Background

Cluster headache (CH) is a clinically well-defined primary headache disorder occurring in both episodic and chronic forms. Chronic cluster headache (CCH) is a rare condition - approximately 20% of cluster headache sufferers experience recurrent attacks without periods of significant remission [1]. CCH may be unremitting from onset or evolve from episodic CH [2]. The evolution to CCH has been reported to occur in 3.8% to 12.9% of episodic CH sufferers [3]. According to the IHS classification ICHD-3rd version [4] CCH fulfils criteria for episodic cluster headache with attacks recurring without a remission period or with remissions lasting < 3 month for at least one year. For the treatment of CCH only limited therapeutic options are available so far.
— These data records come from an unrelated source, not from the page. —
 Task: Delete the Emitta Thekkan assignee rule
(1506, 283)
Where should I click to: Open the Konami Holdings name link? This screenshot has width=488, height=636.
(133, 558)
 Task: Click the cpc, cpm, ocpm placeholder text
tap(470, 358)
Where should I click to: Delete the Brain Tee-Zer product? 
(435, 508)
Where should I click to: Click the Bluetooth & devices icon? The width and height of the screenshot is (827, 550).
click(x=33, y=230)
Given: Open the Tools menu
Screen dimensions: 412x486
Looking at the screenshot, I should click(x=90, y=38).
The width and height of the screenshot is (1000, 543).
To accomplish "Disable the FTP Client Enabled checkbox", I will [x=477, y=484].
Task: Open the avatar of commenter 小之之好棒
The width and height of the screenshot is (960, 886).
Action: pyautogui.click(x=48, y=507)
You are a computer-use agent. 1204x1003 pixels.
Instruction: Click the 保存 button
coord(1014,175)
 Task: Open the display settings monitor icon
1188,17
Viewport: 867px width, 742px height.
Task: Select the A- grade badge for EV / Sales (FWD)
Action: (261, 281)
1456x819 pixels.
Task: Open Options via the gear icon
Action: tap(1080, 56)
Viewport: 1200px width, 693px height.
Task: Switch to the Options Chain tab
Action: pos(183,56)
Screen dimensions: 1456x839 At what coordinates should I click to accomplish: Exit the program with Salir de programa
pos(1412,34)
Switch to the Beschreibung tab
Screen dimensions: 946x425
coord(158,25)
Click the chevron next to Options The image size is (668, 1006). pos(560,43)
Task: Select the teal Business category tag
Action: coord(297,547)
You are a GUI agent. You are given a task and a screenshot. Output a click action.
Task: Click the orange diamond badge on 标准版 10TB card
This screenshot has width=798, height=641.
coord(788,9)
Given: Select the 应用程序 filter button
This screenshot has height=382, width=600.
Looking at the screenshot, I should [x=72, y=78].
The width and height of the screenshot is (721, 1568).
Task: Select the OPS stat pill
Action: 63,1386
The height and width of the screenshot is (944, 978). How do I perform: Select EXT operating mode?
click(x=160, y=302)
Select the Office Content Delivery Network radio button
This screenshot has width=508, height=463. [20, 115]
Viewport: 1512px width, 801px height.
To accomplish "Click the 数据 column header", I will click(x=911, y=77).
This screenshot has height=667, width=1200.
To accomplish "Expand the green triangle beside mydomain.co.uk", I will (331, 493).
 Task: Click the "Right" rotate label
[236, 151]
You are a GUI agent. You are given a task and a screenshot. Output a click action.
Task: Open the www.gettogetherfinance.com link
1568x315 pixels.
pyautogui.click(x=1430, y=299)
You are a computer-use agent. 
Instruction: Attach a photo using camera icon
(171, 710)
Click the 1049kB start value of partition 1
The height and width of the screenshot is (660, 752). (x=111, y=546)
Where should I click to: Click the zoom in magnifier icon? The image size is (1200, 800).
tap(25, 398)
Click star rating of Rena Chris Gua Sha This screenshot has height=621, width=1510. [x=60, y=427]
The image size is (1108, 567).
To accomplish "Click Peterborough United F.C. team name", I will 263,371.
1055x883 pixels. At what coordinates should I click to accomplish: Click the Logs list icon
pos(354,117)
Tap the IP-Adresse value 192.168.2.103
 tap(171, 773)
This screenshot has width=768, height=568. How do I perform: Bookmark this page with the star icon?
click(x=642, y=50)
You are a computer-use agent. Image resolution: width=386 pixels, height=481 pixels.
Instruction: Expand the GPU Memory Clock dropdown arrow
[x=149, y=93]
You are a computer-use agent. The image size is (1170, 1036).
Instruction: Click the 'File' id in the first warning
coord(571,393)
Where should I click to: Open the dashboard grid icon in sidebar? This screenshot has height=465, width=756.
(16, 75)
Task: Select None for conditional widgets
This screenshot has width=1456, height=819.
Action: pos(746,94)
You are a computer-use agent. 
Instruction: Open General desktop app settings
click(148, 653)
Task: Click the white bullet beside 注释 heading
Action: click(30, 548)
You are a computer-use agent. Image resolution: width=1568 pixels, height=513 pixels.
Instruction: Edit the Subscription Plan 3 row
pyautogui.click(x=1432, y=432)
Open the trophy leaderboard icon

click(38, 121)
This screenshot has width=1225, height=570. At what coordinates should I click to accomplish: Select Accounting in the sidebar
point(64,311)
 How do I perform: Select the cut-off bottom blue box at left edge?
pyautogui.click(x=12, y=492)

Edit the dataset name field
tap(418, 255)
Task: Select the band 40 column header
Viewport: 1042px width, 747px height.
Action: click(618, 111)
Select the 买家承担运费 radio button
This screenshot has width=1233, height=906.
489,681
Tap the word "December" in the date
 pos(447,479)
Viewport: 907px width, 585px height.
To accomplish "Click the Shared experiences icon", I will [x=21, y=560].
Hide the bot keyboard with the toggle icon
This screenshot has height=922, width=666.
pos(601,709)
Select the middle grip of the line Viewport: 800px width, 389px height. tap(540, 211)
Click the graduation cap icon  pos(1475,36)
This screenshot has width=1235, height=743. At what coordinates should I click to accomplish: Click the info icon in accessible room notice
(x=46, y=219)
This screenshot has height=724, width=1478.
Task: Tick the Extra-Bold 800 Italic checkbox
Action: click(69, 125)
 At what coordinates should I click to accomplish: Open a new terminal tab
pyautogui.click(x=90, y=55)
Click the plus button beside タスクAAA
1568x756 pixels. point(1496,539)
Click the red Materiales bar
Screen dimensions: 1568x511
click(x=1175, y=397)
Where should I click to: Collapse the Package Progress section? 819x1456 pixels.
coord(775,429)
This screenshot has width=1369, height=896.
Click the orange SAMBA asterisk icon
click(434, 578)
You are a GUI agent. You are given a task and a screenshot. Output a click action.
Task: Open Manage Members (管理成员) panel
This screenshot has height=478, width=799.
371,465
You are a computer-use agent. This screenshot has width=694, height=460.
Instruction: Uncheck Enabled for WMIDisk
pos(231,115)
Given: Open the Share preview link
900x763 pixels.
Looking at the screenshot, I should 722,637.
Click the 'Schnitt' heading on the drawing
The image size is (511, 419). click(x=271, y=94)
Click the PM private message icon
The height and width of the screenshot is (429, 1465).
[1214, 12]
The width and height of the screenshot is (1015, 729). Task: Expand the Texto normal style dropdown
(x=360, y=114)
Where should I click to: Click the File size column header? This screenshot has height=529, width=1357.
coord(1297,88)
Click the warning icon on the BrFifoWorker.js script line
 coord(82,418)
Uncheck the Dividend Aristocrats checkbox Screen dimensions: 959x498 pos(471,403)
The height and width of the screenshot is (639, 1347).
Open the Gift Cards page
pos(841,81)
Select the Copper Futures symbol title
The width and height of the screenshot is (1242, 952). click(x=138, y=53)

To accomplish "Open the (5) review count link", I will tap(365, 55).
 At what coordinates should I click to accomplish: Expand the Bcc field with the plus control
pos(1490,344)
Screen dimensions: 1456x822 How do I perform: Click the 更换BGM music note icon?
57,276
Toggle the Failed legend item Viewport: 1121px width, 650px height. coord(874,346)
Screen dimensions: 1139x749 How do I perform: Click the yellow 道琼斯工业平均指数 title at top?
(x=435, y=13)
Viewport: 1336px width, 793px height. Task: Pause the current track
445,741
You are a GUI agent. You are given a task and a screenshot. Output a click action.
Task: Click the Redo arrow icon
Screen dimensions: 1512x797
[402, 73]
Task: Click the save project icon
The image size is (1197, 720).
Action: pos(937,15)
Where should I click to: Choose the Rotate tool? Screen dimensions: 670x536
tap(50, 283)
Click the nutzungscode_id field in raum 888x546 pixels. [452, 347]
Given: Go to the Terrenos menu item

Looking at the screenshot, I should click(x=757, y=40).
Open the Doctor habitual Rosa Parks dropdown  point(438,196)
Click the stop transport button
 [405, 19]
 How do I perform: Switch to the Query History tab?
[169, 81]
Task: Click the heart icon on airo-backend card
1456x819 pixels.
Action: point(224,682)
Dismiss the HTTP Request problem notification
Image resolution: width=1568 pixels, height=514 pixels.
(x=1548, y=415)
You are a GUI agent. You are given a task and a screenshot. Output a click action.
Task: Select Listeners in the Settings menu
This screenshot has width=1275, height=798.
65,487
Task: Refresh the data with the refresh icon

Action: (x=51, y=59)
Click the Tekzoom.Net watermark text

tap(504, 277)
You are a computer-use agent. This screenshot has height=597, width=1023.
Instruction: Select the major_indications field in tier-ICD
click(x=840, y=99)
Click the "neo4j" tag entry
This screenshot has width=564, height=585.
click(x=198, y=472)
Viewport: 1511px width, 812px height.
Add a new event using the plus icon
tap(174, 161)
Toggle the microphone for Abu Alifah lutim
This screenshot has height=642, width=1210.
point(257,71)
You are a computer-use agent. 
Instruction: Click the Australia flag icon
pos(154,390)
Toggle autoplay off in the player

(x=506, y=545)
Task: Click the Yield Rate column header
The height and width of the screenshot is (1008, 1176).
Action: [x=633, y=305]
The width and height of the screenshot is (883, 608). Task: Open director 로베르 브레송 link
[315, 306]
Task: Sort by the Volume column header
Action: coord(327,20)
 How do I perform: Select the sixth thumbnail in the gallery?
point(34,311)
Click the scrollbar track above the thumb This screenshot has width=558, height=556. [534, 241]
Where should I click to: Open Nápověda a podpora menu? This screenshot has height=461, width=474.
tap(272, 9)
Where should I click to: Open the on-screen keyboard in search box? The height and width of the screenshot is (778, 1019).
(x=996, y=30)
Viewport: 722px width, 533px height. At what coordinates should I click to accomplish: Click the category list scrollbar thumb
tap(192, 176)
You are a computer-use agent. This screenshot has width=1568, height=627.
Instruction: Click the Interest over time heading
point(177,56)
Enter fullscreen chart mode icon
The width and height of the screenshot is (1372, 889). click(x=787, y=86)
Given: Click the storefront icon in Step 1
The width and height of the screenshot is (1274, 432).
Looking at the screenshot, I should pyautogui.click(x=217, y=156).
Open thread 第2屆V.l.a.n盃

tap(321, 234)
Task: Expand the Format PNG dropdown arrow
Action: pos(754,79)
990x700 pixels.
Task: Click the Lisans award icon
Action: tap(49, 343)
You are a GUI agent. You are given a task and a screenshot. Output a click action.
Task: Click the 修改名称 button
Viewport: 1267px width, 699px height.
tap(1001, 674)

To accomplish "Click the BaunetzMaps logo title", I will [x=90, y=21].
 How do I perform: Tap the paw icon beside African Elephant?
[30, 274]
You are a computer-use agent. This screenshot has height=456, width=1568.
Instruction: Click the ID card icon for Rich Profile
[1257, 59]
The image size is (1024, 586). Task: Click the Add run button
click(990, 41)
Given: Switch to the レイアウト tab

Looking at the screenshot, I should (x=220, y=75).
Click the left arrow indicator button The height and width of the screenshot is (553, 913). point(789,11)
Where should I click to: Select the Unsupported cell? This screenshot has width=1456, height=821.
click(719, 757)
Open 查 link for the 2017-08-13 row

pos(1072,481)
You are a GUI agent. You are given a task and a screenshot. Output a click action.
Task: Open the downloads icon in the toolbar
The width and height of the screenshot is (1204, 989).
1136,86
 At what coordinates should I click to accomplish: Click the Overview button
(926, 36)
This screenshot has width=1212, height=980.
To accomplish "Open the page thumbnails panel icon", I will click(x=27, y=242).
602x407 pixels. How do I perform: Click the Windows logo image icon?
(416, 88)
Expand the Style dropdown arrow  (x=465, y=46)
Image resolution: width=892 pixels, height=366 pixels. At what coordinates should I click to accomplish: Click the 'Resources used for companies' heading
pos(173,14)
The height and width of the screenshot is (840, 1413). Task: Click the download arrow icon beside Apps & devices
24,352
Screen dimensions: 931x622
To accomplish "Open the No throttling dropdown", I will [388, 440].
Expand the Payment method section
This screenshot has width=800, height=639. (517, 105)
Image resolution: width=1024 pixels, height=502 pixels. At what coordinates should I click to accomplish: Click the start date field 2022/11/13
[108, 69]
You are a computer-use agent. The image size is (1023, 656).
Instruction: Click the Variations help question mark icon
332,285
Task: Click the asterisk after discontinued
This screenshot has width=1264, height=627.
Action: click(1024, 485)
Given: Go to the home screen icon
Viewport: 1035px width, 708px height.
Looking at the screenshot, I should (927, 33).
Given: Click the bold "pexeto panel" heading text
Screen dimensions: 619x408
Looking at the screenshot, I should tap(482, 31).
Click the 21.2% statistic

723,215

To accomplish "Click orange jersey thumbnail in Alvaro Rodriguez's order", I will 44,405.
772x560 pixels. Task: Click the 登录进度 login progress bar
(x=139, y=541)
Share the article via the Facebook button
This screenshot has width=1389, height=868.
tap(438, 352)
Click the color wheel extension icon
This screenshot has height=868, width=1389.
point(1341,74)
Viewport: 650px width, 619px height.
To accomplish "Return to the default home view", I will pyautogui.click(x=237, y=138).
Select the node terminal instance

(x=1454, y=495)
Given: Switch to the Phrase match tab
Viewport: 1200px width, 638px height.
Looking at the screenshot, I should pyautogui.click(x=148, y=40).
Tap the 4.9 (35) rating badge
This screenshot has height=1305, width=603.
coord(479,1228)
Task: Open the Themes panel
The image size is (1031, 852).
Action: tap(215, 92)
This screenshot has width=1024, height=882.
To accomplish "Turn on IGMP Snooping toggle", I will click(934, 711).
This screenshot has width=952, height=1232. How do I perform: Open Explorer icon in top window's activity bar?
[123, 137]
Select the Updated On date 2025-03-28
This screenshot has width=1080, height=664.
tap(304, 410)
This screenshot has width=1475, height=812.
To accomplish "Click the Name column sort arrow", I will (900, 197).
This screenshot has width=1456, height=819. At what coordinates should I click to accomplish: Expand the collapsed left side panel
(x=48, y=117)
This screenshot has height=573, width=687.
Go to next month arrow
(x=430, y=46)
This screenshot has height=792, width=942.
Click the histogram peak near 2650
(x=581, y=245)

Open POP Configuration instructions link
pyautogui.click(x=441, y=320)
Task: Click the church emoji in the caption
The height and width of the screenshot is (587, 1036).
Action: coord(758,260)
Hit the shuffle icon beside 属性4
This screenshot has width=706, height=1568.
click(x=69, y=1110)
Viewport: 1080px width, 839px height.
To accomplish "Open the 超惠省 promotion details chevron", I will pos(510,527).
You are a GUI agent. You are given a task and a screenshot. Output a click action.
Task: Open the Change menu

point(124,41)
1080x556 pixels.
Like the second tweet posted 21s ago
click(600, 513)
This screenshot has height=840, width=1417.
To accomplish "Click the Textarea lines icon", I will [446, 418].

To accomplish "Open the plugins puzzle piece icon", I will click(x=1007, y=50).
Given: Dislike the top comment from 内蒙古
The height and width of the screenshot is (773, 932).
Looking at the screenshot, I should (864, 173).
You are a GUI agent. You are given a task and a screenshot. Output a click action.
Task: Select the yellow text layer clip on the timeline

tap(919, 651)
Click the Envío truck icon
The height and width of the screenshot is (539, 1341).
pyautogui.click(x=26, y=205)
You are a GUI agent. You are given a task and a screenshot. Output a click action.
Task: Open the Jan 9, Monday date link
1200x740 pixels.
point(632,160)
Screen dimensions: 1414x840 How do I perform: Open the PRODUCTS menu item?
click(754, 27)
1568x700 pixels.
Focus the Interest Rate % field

CCH sufferers often overuse symptomatic medications to treat CH attacks and may develop medication overuse headache (MOH) in addition. To avoid this risk it is worth noting that the preventive treatment of CCH is essential. The decision about how to treat is largely based on clinical experience. For those with CCH preventive treatments are used for an indefinite period of time at least until the patient has been in remission without attacks for 6 months. It is often used in conjunction with a transitional agent and in combinations. Preventive medication should be preferably used as monotherapy but combinations of suggested preventive treatments are recommended especially if one preventive treatment decreases the attack frequency but does not control the situation satisfactorily, upon the physician’ s decision [5].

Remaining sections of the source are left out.